◆ Task to carry out
Write the records out again, unchanged.

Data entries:
⁂
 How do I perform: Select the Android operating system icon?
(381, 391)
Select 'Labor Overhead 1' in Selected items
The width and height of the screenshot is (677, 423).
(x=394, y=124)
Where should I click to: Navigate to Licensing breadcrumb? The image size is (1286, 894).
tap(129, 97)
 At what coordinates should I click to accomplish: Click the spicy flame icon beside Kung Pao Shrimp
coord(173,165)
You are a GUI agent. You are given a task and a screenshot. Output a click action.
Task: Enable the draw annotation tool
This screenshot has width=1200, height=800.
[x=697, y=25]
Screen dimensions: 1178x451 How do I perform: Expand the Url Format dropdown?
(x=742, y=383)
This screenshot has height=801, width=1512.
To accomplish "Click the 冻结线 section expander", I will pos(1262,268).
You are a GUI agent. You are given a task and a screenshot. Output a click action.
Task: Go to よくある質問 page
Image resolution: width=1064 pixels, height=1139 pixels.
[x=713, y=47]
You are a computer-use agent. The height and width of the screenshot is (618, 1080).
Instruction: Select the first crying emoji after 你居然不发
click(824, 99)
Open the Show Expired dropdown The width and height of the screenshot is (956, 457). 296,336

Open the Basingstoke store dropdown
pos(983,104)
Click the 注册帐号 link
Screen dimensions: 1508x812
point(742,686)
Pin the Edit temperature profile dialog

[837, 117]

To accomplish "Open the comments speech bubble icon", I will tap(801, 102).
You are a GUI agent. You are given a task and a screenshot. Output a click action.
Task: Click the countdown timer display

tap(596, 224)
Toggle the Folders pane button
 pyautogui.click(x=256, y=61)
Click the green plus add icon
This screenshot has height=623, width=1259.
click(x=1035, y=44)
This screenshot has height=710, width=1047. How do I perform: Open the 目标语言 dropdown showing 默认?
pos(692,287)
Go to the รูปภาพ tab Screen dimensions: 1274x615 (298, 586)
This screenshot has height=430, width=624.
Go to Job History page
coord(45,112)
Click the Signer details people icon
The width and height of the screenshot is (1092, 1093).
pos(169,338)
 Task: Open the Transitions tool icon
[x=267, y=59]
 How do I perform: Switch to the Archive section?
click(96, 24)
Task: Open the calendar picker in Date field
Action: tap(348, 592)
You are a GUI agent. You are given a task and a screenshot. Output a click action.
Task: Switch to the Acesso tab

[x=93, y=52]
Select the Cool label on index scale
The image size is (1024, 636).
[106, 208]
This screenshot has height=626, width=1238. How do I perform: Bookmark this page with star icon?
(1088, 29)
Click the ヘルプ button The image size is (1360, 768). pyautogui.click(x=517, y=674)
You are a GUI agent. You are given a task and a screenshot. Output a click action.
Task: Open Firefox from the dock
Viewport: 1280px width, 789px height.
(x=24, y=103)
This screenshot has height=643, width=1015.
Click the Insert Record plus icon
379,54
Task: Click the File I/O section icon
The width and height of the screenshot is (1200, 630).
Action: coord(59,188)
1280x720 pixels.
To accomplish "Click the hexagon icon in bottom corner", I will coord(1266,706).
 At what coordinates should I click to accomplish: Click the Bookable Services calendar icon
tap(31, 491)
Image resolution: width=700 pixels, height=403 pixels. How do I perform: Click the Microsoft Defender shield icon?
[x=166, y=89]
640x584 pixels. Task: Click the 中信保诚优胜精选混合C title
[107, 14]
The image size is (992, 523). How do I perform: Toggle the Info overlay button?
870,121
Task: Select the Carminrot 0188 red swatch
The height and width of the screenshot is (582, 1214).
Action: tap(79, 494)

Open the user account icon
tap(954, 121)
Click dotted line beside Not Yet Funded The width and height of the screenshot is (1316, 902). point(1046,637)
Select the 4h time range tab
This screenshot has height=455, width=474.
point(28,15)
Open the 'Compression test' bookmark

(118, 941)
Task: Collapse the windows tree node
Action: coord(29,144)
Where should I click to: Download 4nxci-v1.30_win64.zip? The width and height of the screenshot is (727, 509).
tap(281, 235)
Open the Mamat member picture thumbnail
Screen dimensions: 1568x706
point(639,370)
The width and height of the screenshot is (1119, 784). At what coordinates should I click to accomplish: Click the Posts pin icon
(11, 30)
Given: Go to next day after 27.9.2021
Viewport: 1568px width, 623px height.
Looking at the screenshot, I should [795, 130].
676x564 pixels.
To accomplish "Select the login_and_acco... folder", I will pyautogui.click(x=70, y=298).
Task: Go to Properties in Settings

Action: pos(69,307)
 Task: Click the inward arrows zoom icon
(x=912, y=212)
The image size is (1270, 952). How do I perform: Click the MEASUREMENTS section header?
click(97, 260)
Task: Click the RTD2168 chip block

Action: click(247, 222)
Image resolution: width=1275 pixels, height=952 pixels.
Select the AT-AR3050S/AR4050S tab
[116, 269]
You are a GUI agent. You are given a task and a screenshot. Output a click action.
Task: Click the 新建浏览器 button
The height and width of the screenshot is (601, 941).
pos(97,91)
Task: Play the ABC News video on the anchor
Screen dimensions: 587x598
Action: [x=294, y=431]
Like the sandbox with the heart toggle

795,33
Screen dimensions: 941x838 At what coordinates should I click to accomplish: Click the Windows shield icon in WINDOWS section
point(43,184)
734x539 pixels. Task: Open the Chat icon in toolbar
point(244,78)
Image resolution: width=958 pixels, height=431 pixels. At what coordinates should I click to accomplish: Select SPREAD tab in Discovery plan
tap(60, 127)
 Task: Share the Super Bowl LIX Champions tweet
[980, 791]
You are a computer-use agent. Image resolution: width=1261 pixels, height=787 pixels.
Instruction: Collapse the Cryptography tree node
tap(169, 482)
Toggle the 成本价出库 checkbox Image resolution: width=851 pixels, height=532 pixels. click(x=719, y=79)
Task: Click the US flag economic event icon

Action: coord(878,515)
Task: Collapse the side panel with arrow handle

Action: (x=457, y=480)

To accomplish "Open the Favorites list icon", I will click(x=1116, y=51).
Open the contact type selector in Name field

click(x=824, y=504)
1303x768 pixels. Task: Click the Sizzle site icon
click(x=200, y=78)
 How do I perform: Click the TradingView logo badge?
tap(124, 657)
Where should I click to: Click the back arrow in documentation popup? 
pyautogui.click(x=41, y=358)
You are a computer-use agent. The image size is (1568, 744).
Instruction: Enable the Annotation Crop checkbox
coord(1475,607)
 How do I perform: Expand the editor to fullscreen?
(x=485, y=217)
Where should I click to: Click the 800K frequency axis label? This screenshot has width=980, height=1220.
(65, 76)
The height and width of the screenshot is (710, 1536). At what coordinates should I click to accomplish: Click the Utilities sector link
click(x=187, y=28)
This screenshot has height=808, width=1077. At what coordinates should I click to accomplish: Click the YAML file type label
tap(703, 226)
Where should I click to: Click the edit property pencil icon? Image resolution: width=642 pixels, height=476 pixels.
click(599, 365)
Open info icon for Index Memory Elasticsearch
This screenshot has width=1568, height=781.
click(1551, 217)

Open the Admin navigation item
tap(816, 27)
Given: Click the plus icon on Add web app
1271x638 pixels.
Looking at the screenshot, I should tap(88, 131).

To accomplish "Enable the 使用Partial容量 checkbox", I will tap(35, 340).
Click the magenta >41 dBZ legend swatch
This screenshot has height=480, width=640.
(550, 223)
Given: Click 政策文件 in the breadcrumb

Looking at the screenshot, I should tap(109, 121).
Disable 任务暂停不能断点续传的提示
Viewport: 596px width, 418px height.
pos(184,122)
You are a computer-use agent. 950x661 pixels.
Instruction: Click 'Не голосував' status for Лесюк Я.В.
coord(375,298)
⁂
◆ Final answer
 How do I perform: Select the Android operating system icon?
(381, 391)
Select 'Labor Overhead 1' in Selected items
The width and height of the screenshot is (677, 423).
(x=394, y=124)
Where should I click to: Navigate to Licensing breadcrumb? The image size is (1286, 894).
tap(129, 97)
 At what coordinates should I click to accomplish: Click the spicy flame icon beside Kung Pao Shrimp
coord(173,165)
You are a GUI agent. You are given a task and a screenshot. Output a click action.
Task: Enable the draw annotation tool
This screenshot has width=1200, height=800.
[x=697, y=25]
Screen dimensions: 1178x451 How do I perform: Expand the Url Format dropdown?
(x=742, y=383)
This screenshot has height=801, width=1512.
To accomplish "Click the 冻结线 section expander", I will pos(1262,268).
You are a GUI agent. You are given a task and a screenshot. Output a click action.
Task: Go to よくある質問 page
Image resolution: width=1064 pixels, height=1139 pixels.
[x=713, y=47]
You are a computer-use agent. The height and width of the screenshot is (618, 1080).
Instruction: Select the first crying emoji after 你居然不发
click(824, 99)
Open the Show Expired dropdown The width and height of the screenshot is (956, 457). 296,336

Open the Basingstoke store dropdown
pos(983,104)
Click the 注册帐号 link
Screen dimensions: 1508x812
point(742,686)
Pin the Edit temperature profile dialog

[837, 117]

To accomplish "Open the comments speech bubble icon", I will tap(801, 102).
You are a GUI agent. You are given a task and a screenshot. Output a click action.
Task: Click the countdown timer display

tap(596, 224)
Toggle the Folders pane button
 pyautogui.click(x=256, y=61)
Click the green plus add icon
This screenshot has height=623, width=1259.
click(x=1035, y=44)
This screenshot has height=710, width=1047. How do I perform: Open the 目标语言 dropdown showing 默认?
pos(692,287)
Go to the รูปภาพ tab Screen dimensions: 1274x615 (298, 586)
This screenshot has height=430, width=624.
Go to Job History page
coord(45,112)
Click the Signer details people icon
The width and height of the screenshot is (1092, 1093).
pos(169,338)
 Task: Open the Transitions tool icon
[x=267, y=59]
 How do I perform: Switch to the Archive section?
click(96, 24)
Task: Open the calendar picker in Date field
Action: tap(348, 592)
You are a GUI agent. You are given a task and a screenshot. Output a click action.
Task: Switch to the Acesso tab

[x=93, y=52]
Select the Cool label on index scale
The image size is (1024, 636).
[106, 208]
This screenshot has height=626, width=1238. How do I perform: Bookmark this page with star icon?
(1088, 29)
Click the ヘルプ button The image size is (1360, 768). pyautogui.click(x=517, y=674)
You are a GUI agent. You are given a task and a screenshot. Output a click action.
Task: Open Firefox from the dock
Viewport: 1280px width, 789px height.
(x=24, y=103)
This screenshot has height=643, width=1015.
Click the Insert Record plus icon
379,54
Task: Click the File I/O section icon
The width and height of the screenshot is (1200, 630).
Action: coord(59,188)
1280x720 pixels.
To accomplish "Click the hexagon icon in bottom corner", I will coord(1266,706).
 At what coordinates should I click to accomplish: Click the Bookable Services calendar icon
tap(31, 491)
Image resolution: width=700 pixels, height=403 pixels. How do I perform: Click the Microsoft Defender shield icon?
[x=166, y=89]
640x584 pixels. Task: Click the 中信保诚优胜精选混合C title
[107, 14]
The image size is (992, 523). How do I perform: Toggle the Info overlay button?
870,121
Task: Select the Carminrot 0188 red swatch
The height and width of the screenshot is (582, 1214).
Action: tap(79, 494)

Open the user account icon
tap(954, 121)
Click dotted line beside Not Yet Funded The width and height of the screenshot is (1316, 902). point(1046,637)
Select the 4h time range tab
This screenshot has height=455, width=474.
point(28,15)
Open the 'Compression test' bookmark

(118, 941)
Task: Collapse the windows tree node
Action: coord(29,144)
Where should I click to: Download 4nxci-v1.30_win64.zip? The width and height of the screenshot is (727, 509).
tap(281, 235)
Open the Mamat member picture thumbnail
Screen dimensions: 1568x706
point(639,370)
The width and height of the screenshot is (1119, 784). At what coordinates should I click to accomplish: Click the Posts pin icon
(11, 30)
Given: Go to next day after 27.9.2021
Viewport: 1568px width, 623px height.
Looking at the screenshot, I should [795, 130].
676x564 pixels.
To accomplish "Select the login_and_acco... folder", I will pyautogui.click(x=70, y=298).
Task: Go to Properties in Settings

Action: pos(69,307)
 Task: Click the inward arrows zoom icon
(x=912, y=212)
The image size is (1270, 952). How do I perform: Click the MEASUREMENTS section header?
click(97, 260)
Task: Click the RTD2168 chip block

Action: click(247, 222)
Image resolution: width=1275 pixels, height=952 pixels.
Select the AT-AR3050S/AR4050S tab
[116, 269]
You are a GUI agent. You are given a task and a screenshot. Output a click action.
Task: Click the 新建浏览器 button
The height and width of the screenshot is (601, 941).
pos(97,91)
Task: Play the ABC News video on the anchor
Screen dimensions: 587x598
Action: [x=294, y=431]
Like the sandbox with the heart toggle

795,33
Screen dimensions: 941x838 At what coordinates should I click to accomplish: Click the Windows shield icon in WINDOWS section
point(43,184)
734x539 pixels. Task: Open the Chat icon in toolbar
point(244,78)
Image resolution: width=958 pixels, height=431 pixels. At what coordinates should I click to accomplish: Select SPREAD tab in Discovery plan
tap(60, 127)
 Task: Share the Super Bowl LIX Champions tweet
[980, 791]
You are a computer-use agent. Image resolution: width=1261 pixels, height=787 pixels.
Instruction: Collapse the Cryptography tree node
tap(169, 482)
Toggle the 成本价出库 checkbox Image resolution: width=851 pixels, height=532 pixels. click(x=719, y=79)
Task: Click the US flag economic event icon

Action: coord(878,515)
Task: Collapse the side panel with arrow handle

Action: (x=457, y=480)

To accomplish "Open the Favorites list icon", I will click(x=1116, y=51).
Open the contact type selector in Name field

click(x=824, y=504)
1303x768 pixels. Task: Click the Sizzle site icon
click(x=200, y=78)
 How do I perform: Click the TradingView logo badge?
tap(124, 657)
Where should I click to: Click the back arrow in documentation popup? 
pyautogui.click(x=41, y=358)
You are a computer-use agent. The image size is (1568, 744).
Instruction: Enable the Annotation Crop checkbox
coord(1475,607)
 How do I perform: Expand the editor to fullscreen?
(x=485, y=217)
Where should I click to: Click the 800K frequency axis label? This screenshot has width=980, height=1220.
(65, 76)
The height and width of the screenshot is (710, 1536). At what coordinates should I click to accomplish: Click the Utilities sector link
click(x=187, y=28)
This screenshot has height=808, width=1077. At what coordinates should I click to accomplish: Click the YAML file type label
tap(703, 226)
Where should I click to: Click the edit property pencil icon? Image resolution: width=642 pixels, height=476 pixels.
click(599, 365)
Open info icon for Index Memory Elasticsearch
This screenshot has width=1568, height=781.
click(1551, 217)

Open the Admin navigation item
tap(816, 27)
Given: Click the plus icon on Add web app
1271x638 pixels.
Looking at the screenshot, I should tap(88, 131).

To accomplish "Enable the 使用Partial容量 checkbox", I will tap(35, 340).
Click the magenta >41 dBZ legend swatch
This screenshot has height=480, width=640.
(550, 223)
Given: Click 政策文件 in the breadcrumb

Looking at the screenshot, I should tap(109, 121).
Disable 任务暂停不能断点续传的提示
Viewport: 596px width, 418px height.
pos(184,122)
You are a computer-use agent. 950x661 pixels.
Instruction: Click 'Не голосував' status for Лесюк Я.В.
coord(375,298)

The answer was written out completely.